Remembering veterans

Memorial: Fifth-graders pay a visit to sites honoring those who served in America's wars from their Carroll County town.

November 11, 2003|By Mary Gail Hare | Mary Gail Hare,SUN STAFF

In the lobby of Manchester Elementary, the children have erected a Wall of Honor - poster boards filled with small blue stars, each inscribed with the name of a veteran with ties to someone at the Carroll County school.

A memorial to veterans from the town stands within an easy walk from the school. Near the school's playground sits a small marble marker honoring a Manchester alumnus who lost his life in the Persian Gulf war 12 years ago.

A group of fifth-grade pupils visited those three spots yesterday and spoke solemnly of service to country.

"These people helped give America its freedom," said Nicole Helie, who had written the names of her father, who served in the Navy, and her grandfather, a Vietnam veteran, on the school's Wall of Honor. "We don't want to forget them ever."

Jenna Krebs pointed to the names of her grandfathers, both World War II veterans. "I am very proud of them," she said.

The wall was the first stop the 10-year-olds made yesterday.
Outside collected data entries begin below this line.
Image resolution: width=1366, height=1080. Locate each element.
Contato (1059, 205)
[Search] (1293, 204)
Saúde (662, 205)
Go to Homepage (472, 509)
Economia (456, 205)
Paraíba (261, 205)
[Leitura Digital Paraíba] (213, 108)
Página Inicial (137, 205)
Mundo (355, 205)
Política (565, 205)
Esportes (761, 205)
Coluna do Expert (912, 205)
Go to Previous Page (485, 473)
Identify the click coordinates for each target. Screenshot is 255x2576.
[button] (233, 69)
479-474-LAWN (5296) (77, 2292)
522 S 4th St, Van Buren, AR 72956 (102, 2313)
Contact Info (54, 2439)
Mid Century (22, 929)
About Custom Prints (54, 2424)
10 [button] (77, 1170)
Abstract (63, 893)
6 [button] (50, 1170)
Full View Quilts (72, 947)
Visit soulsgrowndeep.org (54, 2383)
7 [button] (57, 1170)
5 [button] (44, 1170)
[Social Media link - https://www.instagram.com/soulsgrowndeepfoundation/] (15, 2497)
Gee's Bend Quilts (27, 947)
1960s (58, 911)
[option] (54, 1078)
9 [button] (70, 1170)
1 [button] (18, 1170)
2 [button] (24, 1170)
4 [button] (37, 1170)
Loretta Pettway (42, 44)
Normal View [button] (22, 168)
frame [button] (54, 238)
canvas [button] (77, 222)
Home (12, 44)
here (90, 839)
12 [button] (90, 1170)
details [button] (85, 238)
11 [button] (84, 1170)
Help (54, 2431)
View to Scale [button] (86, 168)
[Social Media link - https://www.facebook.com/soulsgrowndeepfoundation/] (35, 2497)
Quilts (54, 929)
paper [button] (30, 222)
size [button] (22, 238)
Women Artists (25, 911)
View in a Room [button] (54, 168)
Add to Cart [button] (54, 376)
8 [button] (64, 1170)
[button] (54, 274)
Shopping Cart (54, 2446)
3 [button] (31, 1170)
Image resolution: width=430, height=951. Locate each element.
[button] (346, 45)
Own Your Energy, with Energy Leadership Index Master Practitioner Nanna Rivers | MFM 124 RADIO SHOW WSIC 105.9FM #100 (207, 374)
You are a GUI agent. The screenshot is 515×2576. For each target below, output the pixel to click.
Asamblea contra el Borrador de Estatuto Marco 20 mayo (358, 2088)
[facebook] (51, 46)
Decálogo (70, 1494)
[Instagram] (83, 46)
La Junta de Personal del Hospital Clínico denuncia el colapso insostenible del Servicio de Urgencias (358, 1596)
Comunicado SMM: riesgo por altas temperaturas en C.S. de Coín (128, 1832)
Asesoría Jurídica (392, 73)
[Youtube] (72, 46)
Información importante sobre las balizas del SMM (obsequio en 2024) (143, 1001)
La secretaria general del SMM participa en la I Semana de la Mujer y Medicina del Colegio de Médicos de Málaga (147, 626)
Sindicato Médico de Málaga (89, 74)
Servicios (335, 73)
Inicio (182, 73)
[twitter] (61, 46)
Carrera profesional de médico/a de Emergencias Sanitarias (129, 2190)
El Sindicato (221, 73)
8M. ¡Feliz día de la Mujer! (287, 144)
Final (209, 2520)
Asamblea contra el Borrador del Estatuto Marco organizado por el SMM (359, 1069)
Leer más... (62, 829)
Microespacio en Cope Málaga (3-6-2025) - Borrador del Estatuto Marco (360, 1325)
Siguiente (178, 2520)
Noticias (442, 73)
From there, they walked along York Street to the town hall and stopped before a large granite monument that bears the names of nearly 500 veterans from the town, 24 of which were added last week. As four veterans watched, the children gently brushed their fingers down columns of names etched under the war in which the veterans served.

"I know someone with this last name," said Lauren Rose. "This shows people cared about these veterans because they put their names on this place."

Charles I. Miller, a 73-year-old veteran of Korea and Vietnam, gave the children a brief history of the monument, originally cast in bronze in 1949. The bronze marker was embedded in a larger granite one nearly 50 years later. He told them a star by a veteran's name meant a combat death.

"All these people are from the Manchester area and many of them were killed in action," Miller said. "Here is Jimmy Zumbrun, who used to live right over there on Church Street. He was killed in a helicopter in Vietnam. Here is Michael Kidd, who lived on a farm not far from here. He died in Vietnam, too. We have lots more room on the wall for veterans, but I hope there are no more killed in action."

One of the children, Joshua Stonko, looked at the blank space on the back of the monument and said, "This will be for the Iraq veterans." Schoolmate Zachary Schilling said the heading on the monument's next column will read "Operation Iraqi Freedom."

The class left a small American flag at the monument making sure, with Miller's help, that it was positioned correctly. Then, they made their way to the final stop, the memorial to Army Spec. Charles L. Bowman Jr., a soldier who had attended their school and later North Carroll High.

This class knew much about Bowman, who died April 2, 1991, while clearing a minefield in Iraq. His nephew Bryan Charles Gartrell goes to their school. Bowman's name was emblazoned in silver at the center of their Wall of Honor and listed with a star on the town monument.

Joshua said, "He is special to us because he went here to school."

Bette Beachy, the children's teacher, will continue the Veterans Day observance today. The class will discuss books with patriotic themes and hear the personal stories of Miller and several other area veterans.

"We heard some powerful messages today," Beachy said.

Beachy chose the three stops to provide the children with strong examples of service to country. Maggie Zepp said she hoped her teacher would organize the observance every year.

"It is important for us to see the people from Manchester who have fought in wars and died for us," Maggie said.

Jacob MacLean-Blevins said, "Make it a tradition!"